Try it —
Repeat verbatim each line from the line with "Open settings for OBOS(14) indicator" to the end of the entries. Pictures do not belong in the copy.

Stored records —

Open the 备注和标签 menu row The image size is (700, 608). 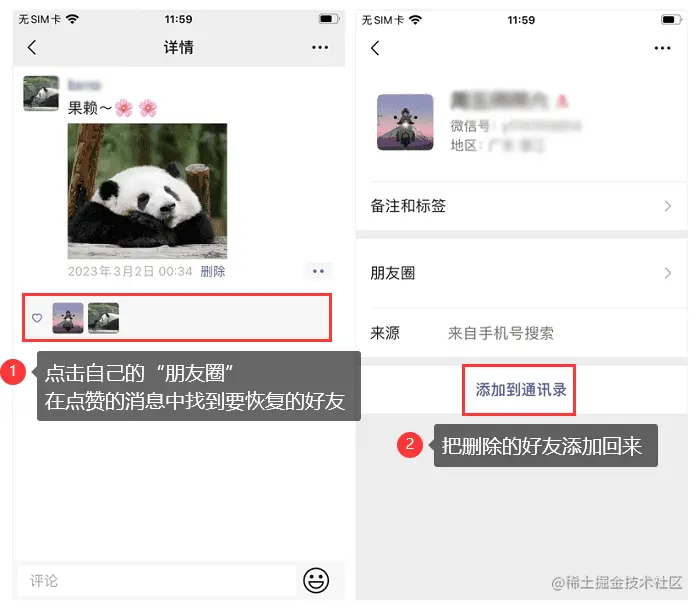coord(521,206)
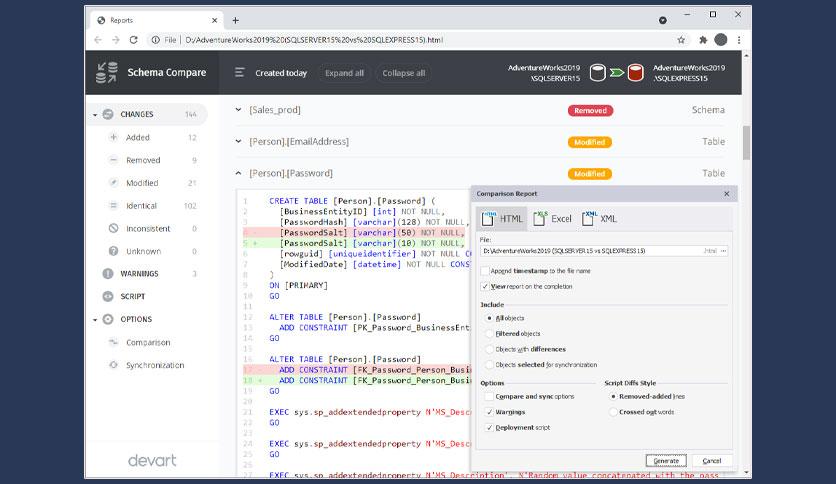Click the Added plus icon in sidebar

pyautogui.click(x=113, y=137)
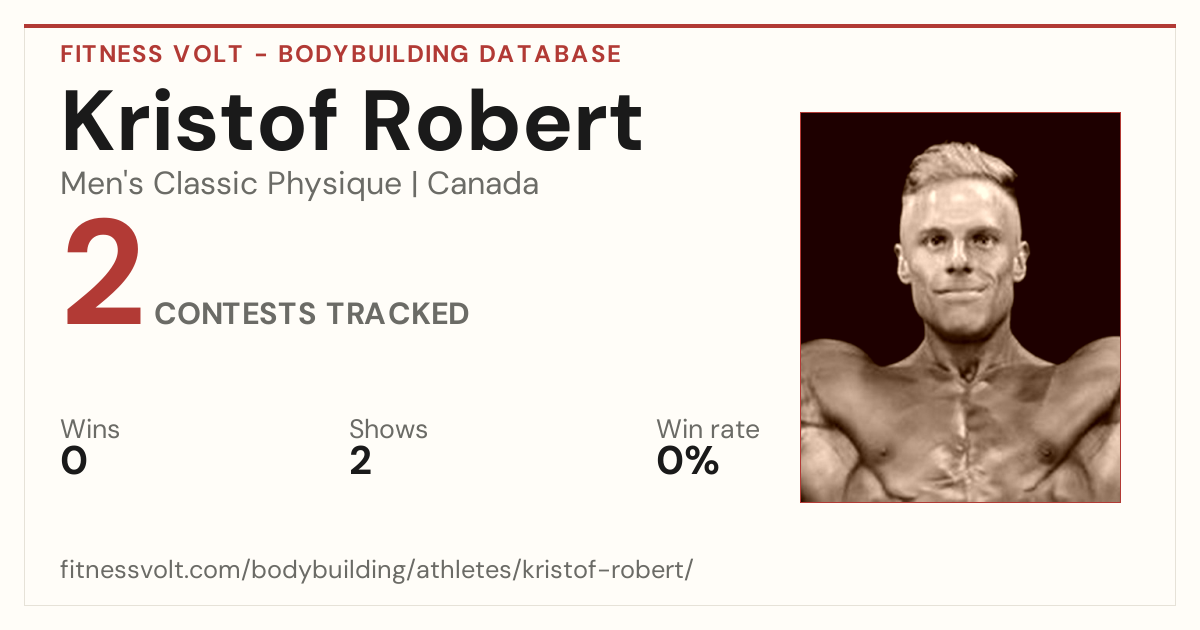Click the Canada country label
This screenshot has width=1200, height=630.
(x=483, y=184)
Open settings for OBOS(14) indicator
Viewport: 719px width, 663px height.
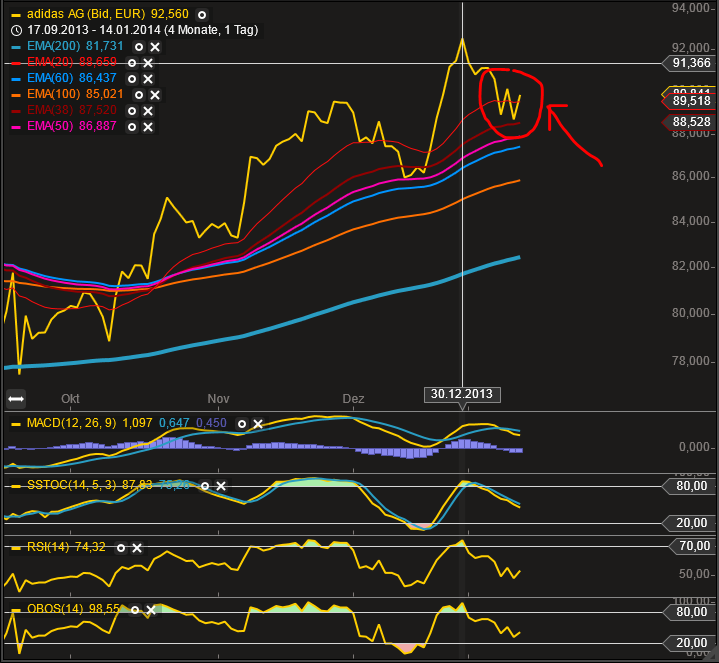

Solution —
Open settings for OBOS(14) indicator
Viewport: 719px width, 663px height.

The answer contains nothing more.